No, the MNO was not involved in this case. Mr. Tremblay pursued this case independently from the MNO and was not financially supported by the MNO in any way. By harvesting in Quebec, Mr. Tremblay was acting outside of the scope of the MNO Harvesting Policy adopted by the MNO Annual General Assembly. He retained his own lawyers and experts to represent him. Any MNO leadership who testified at the trial chose to do so in their individual capacity. They were not speaking for the MNO.
4. Why didn’t the MNO support this case? The MNO is committed to advancing Métis rights in Ontario and defending MNO Harvester Card Holders who are following the MNO Harvesting Policy. Mr. Tremblay was charged with harvesting-related offences in Quebec. The MNO Harvesters Policy is applicable in Ontario only, and therefore Mr. Tremblay was acting outside of the Policy. The MNO does not support harvesters who act outside of the MNO Harvesting Policy, even when those harvesters have an MNO Harvester Card.
5. Does this decision have any impact on the MNO Harvesting Policy or the MNO’s harvesting agreement with Ontario? No. The MNO Harvesting Policy applies to harvesting by MNO Harvester Card holders in Ontario only.
6. Does this decision impact Ontario’s recognition of the Mattawa/Ottawa River Historic Métis Community? No. The MNO and Ontario’s extensive research on the Mattawa/Ottawa River Historic Métis Community was not before the Quebec court. The Quebec court’s decision was based on different information than what informed the MNO and Ontario’s identification of this Historic Métis Community.
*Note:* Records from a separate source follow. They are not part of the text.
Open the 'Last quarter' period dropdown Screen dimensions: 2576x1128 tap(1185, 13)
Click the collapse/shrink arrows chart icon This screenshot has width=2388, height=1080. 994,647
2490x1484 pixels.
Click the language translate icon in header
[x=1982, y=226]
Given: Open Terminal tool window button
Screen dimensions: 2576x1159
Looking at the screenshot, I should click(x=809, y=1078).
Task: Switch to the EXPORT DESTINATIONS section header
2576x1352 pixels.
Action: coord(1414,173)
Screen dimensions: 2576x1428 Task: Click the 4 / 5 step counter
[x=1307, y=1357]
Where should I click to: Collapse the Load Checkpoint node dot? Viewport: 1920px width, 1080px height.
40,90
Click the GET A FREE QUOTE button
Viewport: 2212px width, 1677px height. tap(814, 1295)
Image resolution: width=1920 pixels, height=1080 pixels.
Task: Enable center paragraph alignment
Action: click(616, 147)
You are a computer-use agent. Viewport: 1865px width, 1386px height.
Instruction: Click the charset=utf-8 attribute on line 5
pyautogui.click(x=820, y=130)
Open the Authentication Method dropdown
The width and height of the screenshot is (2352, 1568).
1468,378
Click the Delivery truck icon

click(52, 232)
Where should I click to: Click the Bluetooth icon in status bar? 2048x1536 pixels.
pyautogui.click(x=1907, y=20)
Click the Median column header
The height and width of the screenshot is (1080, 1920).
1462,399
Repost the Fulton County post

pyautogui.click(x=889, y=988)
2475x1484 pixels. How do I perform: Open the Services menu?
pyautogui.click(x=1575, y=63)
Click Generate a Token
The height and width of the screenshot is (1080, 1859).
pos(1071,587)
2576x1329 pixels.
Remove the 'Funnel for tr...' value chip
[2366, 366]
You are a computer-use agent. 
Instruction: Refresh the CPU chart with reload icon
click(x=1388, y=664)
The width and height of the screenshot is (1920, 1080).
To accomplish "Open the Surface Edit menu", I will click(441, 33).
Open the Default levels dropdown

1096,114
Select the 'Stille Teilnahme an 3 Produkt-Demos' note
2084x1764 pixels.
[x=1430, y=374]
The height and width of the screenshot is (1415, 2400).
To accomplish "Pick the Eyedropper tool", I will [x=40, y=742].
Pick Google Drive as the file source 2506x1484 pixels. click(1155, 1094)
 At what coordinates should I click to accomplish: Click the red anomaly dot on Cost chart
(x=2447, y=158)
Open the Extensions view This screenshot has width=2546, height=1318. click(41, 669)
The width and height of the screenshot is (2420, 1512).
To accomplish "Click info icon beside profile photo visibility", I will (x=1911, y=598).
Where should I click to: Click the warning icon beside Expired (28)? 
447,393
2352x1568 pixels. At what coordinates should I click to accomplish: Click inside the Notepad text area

No information about the MNO, or its Harvesting Policy or Harvester Card system was before the Court. Furthermore, the Court of Quebec only has jurisdiction to make determinations about matters that are within the geographic boundaries of that province—not in Ontario.
7. Does this decision impact the MNO-Ontario Framework Agreement on Métis Harvesting?
No. The MNO-Ontario Harvesting Framework Agreement applies only within Ontario. A Quebec court has no jurisdiction to make determinations on Métis rights outside of Quebec or to interfere with an agreement between the MNO and Ontario. The MNO-Ontario Framework Agreement on Métis Harvesting remains in place and is not impacted.
8. What is the MNO doing to get Métis harvesting rights recognized in Quebec? The MNO is focused on advancing Métis harvesting rights in Ontario, as its mandate is to represent its registered citizens and the communities comprised of those citizens in Ontario. To date, the MNO has not pursued negotiations with Quebec on this issue.
9. What happens next? The MNO will be reviewing this decision carefully and discussing it with MNO citizens and communities in Ontario to determine if the MNO will take any further steps related to this case. Mr. Tremblay may also choose to appeal this decision. If he does so, the MNO will consider its options at that time.